Le ministère de la Santé a annoncé son projet de rendre complètement gratuits les frais d’hospitalisation pour les Libanais de plus de 64 ans. Comment cette mesure est-elle possible, alors que le ministère peine déjà à rembourser les hôpitaux et que le Parlement n’a pas voté de budget depuis 2005?

Au mois de juillet, le ministère de la Santé annonçait le lancement de la prise en charge hospitalière gratuite pour tous les Libanais âgés de plus de 64 ans. Jusqu’à présent, il couvre 95% des frais d’hospitalisation dans les hôpitaux publics et 85% dans les hôpitaux privés pour les patients qui bénéficient de son aide.
Le reste de la note revient alors aux frais du patient. Ce sont ces 5 et 15% que le ministère de la Santé entend couvrir entièrement. Le coût de cette mesure a été estimé à 17 milliards de livres libanaises, soit 11,3 millions de dollars par an, ou 2,7% du budget du ministère de la Santé.
Pour financer cela, le directeur du ministère, Walid Ammar, explique à Magazine compter sur une augmentation de 3% du budget du ministère.
Les conditions pour percevoir cette aide sont d’être libanais, non assuré par la Caisse nationale de sécurité sociale (CNSS) ni par une assurance privée. «Chaque année, le ministère de la Santé couvre environ 2,12 millions de Libanais, soit à peu près la moitié de la population qui n’est pas assurée, dont 5,8% qui ont plus de 64 ans, explique Ammar. C’est cette tranche de la population que nous visons par cette mesure en rendant les frais d’hospitalisation entièrement gratuits».

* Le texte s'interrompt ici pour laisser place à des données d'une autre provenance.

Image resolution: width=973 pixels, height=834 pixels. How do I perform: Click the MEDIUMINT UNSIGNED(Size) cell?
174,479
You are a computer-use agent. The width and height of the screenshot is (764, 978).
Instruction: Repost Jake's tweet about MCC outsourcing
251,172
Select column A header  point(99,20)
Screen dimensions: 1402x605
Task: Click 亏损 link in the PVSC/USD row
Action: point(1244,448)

Oui mais voilà, si le ministère de la Santé compte sur une augmentation de son budget pour financer la mesure, il faut préciser que le Parlement n’a pas voté de budget depuis 2005. Difficile donc d’imaginer comment sera financée cette mesure.

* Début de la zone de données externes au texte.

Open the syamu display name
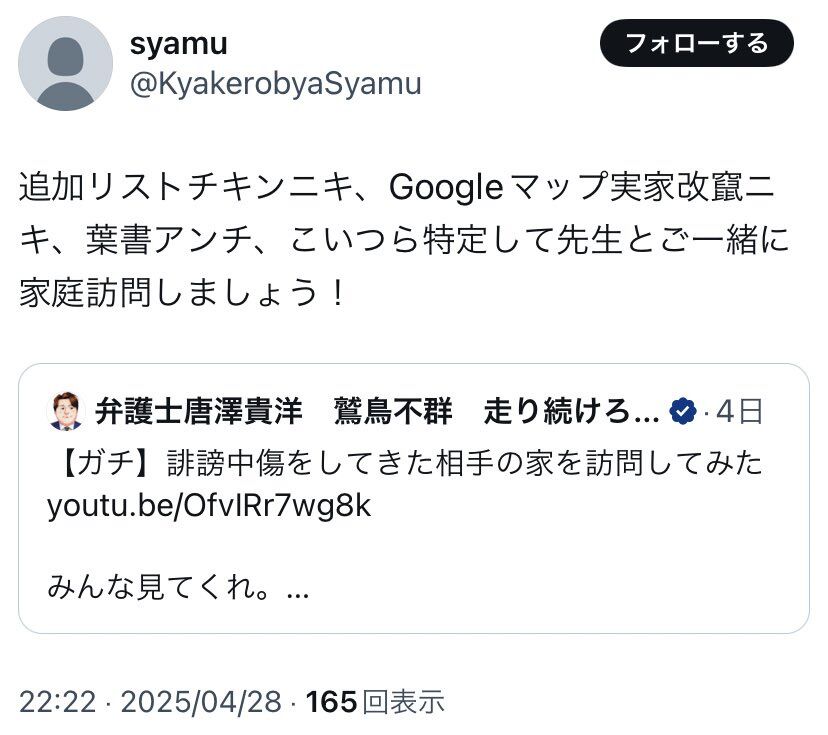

A cette question, Walid Ammar répond: «Même si le budget n’est pas voté par le gouvernement, nous n’attendrons pas que les problèmes politiques soient résolus pour mener de nouvelles réformes. Nous pouvons toujours faire passer de nouveaux décrets pour utiliser les fonds publics, comme nous le faisons jusqu’à maintenant. Nous ne prétendons pas faire des miracles avec cette modeste mesure mais, au moins, c’est toujours un pas en avant vers plus de justice sociale, à défaut de pouvoir créer un système de santé idéal».
 

Le corps médical sceptique
Interrogé par Magazine, un médecin haut placé dans l’administration d’un hôpital beyrouthin a indiqué: «En réalité, cette mesure ne va absolument rien changer à la situation. Chaque hôpital a un plafond financier fixé à l’avance par le ministère de la Santé pour soigner les personnes qui ne sont pas assurées, mais ce plafond est toujours très largement dépassé, car il y a plus de malades que de moyens. Les hôpitaux qui soignent ces malades aux frais du ministère sont remboursés des années plus tard. Comment le ministère compte couvrir 100% des frais, alors qu’il n’arrive déjà pas à financer 85% de la couverture? Pour moi, cette mesure n’est que de la poudre aux yeux et la situation dans les hôpitaux n’est pas près de changer».
Les hôpitaux attendent toujours la décision du Conseil des ministres de leur débloquer les arriérés. Plus d’un milliard de dollars n’ont toujours pas été réglés par le ministère de la Santé, la Caisse nationale de sécurité sociale et les institutions militaires.
Pour Walid Ammar, «même s’il existe beaucoup de problèmes dans le secteur hospitalier, notamment en matière de tarification, de dépassement budgétaire, cela ne doit pas nous empêcher de mettre en œuvre de nouvelles mesures. Nous allons percevoir une augmentation de 3% du budget du ministère et nous avons décidé de consacrer cette somme aux personnes âgées les plus vulnérables. Il est vrai qu’il y a un retard de paiement aux hôpitaux, mais cela est dû au problème politique».
Selon la même source médicale interrogée en milieu hospitalier, les établissements et médecins percevraient leurs paiements du ministère de la Santé des années après avoir soigné les patients à la charge de ce dernier. «La conséquence est qu’il arrive que certains patients pris en charge par le ministère de la Santé soient considérés comme des ‘‘patients de seconde zone’’ dans certains hôpitaux, ajoute la même source. Les patients payant eux-mêmes leurs frais d’hospitalisation étant priorisés.